▶ [Work task]:
Please check three statements against the article below on Zynga's purchase of NaturalMotion, answering yes or no for each and quoting the article's deciding words: (a) The NaturalMotion deal was the largest acquisition in Zynga's history. (b) NaturalMotion was founded in 2013. (c) Zynga paid for NaturalMotion entirely in cash.

Don Mattrick, chief executive officer of Zynga Inc. (NASDAQ:ZNGA), sees the $527 million acquisition of gaming developer NaturalMotion Ltd. as the key to his three-part strategy for success: sustaining mature hit games, creating new hit game content and doing both more efficiently.
The cash and stock deal, announced during Zynga’s fourth quarter and year-end earnings call on Jan. 30, is the first major acquisition under Mattrick — who joined the company in 2013 — and the largest acquisition in Zynga’s seven-year history.
“By acquiring NaturalMotion,” Mattrick said in a statement, “we can significantly expand our creative pipeline, accelerate our mobile growth and bring next-generation technology and tools to Zynga that we expect will fast track our ability to deliver more hit games.”
Most known for its iOS hit games Clumsy Ninja and CSR Racing, NaturalMotion is a London-based gaming and technology developer founded in 2001. With a long track record in mobile game development, Zynga hopes NaturalMotion will provide the company with a successful management and software system to build a larger presence on mobile platforms.

▶ [Data for analysis]:

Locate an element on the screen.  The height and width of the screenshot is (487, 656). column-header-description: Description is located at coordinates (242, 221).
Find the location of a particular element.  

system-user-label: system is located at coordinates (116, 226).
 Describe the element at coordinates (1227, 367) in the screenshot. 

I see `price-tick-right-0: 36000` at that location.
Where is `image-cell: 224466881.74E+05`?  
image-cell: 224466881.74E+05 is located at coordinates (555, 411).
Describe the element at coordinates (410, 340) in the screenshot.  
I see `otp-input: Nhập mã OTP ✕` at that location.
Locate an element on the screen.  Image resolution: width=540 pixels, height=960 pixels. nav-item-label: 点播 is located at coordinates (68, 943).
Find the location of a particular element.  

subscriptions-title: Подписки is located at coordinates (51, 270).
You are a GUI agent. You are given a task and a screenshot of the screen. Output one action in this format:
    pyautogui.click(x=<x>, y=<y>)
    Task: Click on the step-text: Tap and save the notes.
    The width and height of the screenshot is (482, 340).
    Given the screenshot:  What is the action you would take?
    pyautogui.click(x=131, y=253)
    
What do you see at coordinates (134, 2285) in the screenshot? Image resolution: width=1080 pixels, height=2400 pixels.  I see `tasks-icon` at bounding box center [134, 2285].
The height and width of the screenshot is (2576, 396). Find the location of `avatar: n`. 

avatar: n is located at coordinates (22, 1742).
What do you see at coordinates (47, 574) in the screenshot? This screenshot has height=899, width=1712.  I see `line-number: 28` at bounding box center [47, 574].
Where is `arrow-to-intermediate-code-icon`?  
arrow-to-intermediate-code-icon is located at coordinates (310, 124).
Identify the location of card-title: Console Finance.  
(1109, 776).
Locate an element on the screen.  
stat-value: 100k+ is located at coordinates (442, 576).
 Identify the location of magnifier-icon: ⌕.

▶ [Answer for the task]:
(a) Yes: "the largest acquisition in Zynga’s seven-year history"
(b) No: "NaturalMotion is a London-based gaming and technology developer founded in 2001"
(c) No: "The cash and stock deal"